* begin *

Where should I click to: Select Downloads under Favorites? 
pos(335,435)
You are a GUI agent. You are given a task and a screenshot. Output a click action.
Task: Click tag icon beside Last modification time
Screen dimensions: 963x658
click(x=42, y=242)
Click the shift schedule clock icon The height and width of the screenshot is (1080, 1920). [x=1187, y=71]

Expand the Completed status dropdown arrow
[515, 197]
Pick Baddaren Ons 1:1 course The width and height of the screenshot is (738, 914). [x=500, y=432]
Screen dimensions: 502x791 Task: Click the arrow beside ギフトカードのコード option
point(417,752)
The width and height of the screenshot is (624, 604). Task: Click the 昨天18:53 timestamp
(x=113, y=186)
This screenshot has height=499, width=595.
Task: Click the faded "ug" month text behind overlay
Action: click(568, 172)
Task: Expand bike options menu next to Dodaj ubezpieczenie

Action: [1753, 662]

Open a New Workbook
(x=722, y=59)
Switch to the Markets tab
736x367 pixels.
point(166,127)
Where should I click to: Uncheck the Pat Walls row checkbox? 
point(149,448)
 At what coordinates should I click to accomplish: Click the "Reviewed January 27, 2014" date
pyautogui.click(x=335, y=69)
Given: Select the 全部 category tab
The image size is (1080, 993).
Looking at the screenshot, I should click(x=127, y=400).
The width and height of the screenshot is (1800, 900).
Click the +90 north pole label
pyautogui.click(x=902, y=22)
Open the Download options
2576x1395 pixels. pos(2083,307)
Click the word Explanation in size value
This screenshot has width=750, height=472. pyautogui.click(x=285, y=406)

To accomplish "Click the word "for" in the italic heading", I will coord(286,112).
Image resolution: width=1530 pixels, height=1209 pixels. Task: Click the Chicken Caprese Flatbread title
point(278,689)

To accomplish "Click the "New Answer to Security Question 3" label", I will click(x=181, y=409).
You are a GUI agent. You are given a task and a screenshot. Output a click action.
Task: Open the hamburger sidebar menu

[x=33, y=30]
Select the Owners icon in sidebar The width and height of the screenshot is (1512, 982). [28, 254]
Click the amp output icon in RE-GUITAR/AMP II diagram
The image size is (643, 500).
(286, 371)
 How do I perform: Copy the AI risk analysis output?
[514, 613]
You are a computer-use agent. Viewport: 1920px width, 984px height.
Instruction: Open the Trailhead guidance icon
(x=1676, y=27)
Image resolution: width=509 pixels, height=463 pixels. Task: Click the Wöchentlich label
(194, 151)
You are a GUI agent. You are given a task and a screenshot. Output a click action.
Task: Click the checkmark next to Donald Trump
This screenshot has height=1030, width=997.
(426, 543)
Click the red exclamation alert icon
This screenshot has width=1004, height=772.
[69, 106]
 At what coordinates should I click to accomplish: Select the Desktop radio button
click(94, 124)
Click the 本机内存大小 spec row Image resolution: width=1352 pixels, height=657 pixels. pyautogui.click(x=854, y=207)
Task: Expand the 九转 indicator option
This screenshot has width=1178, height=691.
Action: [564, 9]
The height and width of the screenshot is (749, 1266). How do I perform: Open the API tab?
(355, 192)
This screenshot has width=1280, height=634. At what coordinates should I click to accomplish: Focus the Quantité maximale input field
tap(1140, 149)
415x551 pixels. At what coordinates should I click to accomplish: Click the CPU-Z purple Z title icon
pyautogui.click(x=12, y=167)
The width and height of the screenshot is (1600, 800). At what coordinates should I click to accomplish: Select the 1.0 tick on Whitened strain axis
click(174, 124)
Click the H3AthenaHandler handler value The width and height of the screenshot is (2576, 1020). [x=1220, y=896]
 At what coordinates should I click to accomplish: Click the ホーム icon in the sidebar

* end *

* Exercise prompt
Copy all of the material above word for word, line by line.

* Reply
Where should I click to: Select Downloads under Favorites? 
pos(335,435)
You are a GUI agent. You are given a task and a screenshot. Output a click action.
Task: Click tag icon beside Last modification time
Screen dimensions: 963x658
click(x=42, y=242)
Click the shift schedule clock icon The height and width of the screenshot is (1080, 1920). [x=1187, y=71]

Expand the Completed status dropdown arrow
[515, 197]
Pick Baddaren Ons 1:1 course The width and height of the screenshot is (738, 914). [x=500, y=432]
Screen dimensions: 502x791 Task: Click the arrow beside ギフトカードのコード option
point(417,752)
The width and height of the screenshot is (624, 604). Task: Click the 昨天18:53 timestamp
(x=113, y=186)
This screenshot has height=499, width=595.
Task: Click the faded "ug" month text behind overlay
Action: click(568, 172)
Task: Expand bike options menu next to Dodaj ubezpieczenie

Action: [1753, 662]

Open a New Workbook
(x=722, y=59)
Switch to the Markets tab
736x367 pixels.
point(166,127)
Where should I click to: Uncheck the Pat Walls row checkbox? 
point(149,448)
 At what coordinates should I click to accomplish: Click the "Reviewed January 27, 2014" date
pyautogui.click(x=335, y=69)
Given: Select the 全部 category tab
The image size is (1080, 993).
Looking at the screenshot, I should click(x=127, y=400).
The width and height of the screenshot is (1800, 900).
Click the +90 north pole label
pyautogui.click(x=902, y=22)
Open the Download options
2576x1395 pixels. pos(2083,307)
Click the word Explanation in size value
This screenshot has width=750, height=472. pyautogui.click(x=285, y=406)

To accomplish "Click the word "for" in the italic heading", I will coord(286,112).
Image resolution: width=1530 pixels, height=1209 pixels. Task: Click the Chicken Caprese Flatbread title
point(278,689)

To accomplish "Click the "New Answer to Security Question 3" label", I will click(x=181, y=409).
You are a GUI agent. You are given a task and a screenshot. Output a click action.
Task: Open the hamburger sidebar menu

[x=33, y=30]
Select the Owners icon in sidebar The width and height of the screenshot is (1512, 982). [28, 254]
Click the amp output icon in RE-GUITAR/AMP II diagram
The image size is (643, 500).
(286, 371)
 How do I perform: Copy the AI risk analysis output?
[514, 613]
You are a computer-use agent. Viewport: 1920px width, 984px height.
Instruction: Open the Trailhead guidance icon
(x=1676, y=27)
Image resolution: width=509 pixels, height=463 pixels. Task: Click the Wöchentlich label
(194, 151)
You are a GUI agent. You are given a task and a screenshot. Output a click action.
Task: Click the checkmark next to Donald Trump
This screenshot has height=1030, width=997.
(426, 543)
Click the red exclamation alert icon
This screenshot has width=1004, height=772.
[69, 106]
 At what coordinates should I click to accomplish: Select the Desktop radio button
click(94, 124)
Click the 本机内存大小 spec row Image resolution: width=1352 pixels, height=657 pixels. pyautogui.click(x=854, y=207)
Task: Expand the 九转 indicator option
This screenshot has width=1178, height=691.
Action: [564, 9]
The height and width of the screenshot is (749, 1266). How do I perform: Open the API tab?
(355, 192)
This screenshot has width=1280, height=634. At what coordinates should I click to accomplish: Focus the Quantité maximale input field
tap(1140, 149)
415x551 pixels. At what coordinates should I click to accomplish: Click the CPU-Z purple Z title icon
pyautogui.click(x=12, y=167)
The width and height of the screenshot is (1600, 800). At what coordinates should I click to accomplish: Select the 1.0 tick on Whitened strain axis
click(174, 124)
Click the H3AthenaHandler handler value The width and height of the screenshot is (2576, 1020). [x=1220, y=896]
 At what coordinates should I click to accomplish: Click the ホーム icon in the sidebar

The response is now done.